Directions for this task
Copy exactly, please, the lines of the data from its start through the line containing "java.lang.Object (67, 160)".

▬▬▬▬▬▬▬▬▬▬

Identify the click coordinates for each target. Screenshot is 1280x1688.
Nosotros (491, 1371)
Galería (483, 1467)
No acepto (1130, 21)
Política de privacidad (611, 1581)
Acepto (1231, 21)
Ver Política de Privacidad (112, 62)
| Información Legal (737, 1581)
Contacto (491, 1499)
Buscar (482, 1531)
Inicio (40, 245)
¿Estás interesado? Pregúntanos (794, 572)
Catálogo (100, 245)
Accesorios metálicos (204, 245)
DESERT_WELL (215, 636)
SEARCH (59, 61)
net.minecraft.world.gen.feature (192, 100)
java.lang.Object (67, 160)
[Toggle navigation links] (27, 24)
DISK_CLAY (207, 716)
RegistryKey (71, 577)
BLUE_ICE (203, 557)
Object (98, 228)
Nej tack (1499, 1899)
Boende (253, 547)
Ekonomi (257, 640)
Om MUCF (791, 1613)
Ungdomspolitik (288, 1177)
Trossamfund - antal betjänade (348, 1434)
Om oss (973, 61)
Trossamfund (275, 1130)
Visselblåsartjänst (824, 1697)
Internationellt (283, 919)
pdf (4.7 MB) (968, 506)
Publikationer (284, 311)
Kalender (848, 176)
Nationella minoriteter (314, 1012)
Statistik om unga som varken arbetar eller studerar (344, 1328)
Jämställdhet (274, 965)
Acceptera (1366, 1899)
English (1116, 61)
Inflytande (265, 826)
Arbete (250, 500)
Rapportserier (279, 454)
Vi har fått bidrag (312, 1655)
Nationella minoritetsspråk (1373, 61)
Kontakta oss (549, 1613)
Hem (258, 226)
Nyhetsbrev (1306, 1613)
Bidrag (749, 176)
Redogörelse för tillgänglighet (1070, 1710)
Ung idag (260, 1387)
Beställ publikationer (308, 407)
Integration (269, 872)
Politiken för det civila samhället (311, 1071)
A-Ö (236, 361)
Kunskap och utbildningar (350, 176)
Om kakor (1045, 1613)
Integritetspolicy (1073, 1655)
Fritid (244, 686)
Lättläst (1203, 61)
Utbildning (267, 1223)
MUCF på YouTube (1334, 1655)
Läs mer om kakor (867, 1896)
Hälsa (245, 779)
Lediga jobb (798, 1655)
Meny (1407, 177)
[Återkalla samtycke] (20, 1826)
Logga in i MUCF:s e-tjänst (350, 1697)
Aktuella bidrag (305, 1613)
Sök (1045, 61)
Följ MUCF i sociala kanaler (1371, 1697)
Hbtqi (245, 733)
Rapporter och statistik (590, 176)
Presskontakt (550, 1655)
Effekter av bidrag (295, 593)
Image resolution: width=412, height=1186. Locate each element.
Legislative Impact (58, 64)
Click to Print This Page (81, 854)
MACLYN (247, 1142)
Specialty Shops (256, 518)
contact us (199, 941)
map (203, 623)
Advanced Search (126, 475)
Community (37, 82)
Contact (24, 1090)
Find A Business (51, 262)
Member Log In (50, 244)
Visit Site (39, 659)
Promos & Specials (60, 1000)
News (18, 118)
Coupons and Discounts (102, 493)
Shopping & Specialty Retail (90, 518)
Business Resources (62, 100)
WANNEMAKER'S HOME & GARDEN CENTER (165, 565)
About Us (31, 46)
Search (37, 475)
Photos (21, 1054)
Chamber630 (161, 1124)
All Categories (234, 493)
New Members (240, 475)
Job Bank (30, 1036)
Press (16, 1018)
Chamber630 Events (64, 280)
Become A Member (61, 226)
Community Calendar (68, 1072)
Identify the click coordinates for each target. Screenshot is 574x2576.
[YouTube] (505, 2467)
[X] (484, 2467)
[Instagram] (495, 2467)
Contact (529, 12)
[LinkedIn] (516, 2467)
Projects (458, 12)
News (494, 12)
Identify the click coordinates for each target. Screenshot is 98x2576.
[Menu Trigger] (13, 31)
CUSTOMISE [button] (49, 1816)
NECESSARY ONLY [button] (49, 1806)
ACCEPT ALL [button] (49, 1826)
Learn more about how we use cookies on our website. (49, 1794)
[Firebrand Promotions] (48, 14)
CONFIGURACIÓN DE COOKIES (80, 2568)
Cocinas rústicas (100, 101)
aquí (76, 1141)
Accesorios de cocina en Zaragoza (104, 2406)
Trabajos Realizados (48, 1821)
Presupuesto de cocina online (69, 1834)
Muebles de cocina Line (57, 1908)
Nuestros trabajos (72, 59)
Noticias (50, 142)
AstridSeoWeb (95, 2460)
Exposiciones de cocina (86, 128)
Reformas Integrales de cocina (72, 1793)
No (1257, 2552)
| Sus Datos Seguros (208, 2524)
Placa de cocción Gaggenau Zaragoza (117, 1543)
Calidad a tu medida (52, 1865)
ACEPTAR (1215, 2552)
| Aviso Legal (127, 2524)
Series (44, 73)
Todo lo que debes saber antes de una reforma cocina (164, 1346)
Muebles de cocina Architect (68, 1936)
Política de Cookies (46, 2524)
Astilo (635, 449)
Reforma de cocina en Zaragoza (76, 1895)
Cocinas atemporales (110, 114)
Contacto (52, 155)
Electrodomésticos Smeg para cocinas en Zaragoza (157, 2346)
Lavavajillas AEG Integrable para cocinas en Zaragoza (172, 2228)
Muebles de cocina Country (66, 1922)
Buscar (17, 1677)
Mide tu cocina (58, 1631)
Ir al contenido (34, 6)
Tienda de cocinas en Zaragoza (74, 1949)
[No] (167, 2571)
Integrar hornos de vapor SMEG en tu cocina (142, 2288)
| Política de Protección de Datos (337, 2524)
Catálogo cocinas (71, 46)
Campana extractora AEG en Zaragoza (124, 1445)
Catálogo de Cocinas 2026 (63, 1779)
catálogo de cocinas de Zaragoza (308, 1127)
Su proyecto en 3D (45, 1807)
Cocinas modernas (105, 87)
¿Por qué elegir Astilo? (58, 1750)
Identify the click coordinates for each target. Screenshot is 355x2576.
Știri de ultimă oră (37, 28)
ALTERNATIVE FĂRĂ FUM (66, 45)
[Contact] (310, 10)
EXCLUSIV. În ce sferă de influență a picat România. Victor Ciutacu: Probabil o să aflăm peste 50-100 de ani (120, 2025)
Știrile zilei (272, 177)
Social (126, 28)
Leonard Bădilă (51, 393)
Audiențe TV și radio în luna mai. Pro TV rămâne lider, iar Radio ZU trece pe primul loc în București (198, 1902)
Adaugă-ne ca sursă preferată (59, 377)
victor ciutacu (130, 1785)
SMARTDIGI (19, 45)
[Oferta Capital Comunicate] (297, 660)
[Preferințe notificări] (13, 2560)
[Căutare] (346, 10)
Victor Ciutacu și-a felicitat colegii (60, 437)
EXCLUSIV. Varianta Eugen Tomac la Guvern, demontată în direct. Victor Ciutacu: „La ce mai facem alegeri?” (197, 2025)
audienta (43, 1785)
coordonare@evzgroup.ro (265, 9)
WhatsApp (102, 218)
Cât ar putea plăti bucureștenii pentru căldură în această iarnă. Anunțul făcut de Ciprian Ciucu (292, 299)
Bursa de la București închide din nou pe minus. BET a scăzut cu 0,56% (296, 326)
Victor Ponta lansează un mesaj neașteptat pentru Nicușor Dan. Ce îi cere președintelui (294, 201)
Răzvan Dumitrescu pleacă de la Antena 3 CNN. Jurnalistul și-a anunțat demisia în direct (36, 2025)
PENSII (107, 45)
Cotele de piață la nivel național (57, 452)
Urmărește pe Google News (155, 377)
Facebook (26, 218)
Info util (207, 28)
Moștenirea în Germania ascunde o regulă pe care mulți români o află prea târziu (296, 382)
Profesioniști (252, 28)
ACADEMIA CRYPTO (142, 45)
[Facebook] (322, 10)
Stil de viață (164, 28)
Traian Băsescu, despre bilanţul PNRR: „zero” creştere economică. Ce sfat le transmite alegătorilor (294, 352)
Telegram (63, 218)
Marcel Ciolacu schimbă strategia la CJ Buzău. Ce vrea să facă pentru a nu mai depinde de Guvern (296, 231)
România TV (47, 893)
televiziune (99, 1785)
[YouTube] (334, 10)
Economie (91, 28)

▬▬▬▬▬▬▬▬▬▬

Task result
Identify the click coordinates for each target. Screenshot is 1280x1688.
Nosotros (491, 1371)
Galería (483, 1467)
No acepto (1130, 21)
Política de privacidad (611, 1581)
Acepto (1231, 21)
Ver Política de Privacidad (112, 62)
| Información Legal (737, 1581)
Contacto (491, 1499)
Buscar (482, 1531)
Inicio (40, 245)
¿Estás interesado? Pregúntanos (794, 572)
Catálogo (100, 245)
Accesorios metálicos (204, 245)
DESERT_WELL (215, 636)
SEARCH (59, 61)
net.minecraft.world.gen.feature (192, 100)
java.lang.Object (67, 160)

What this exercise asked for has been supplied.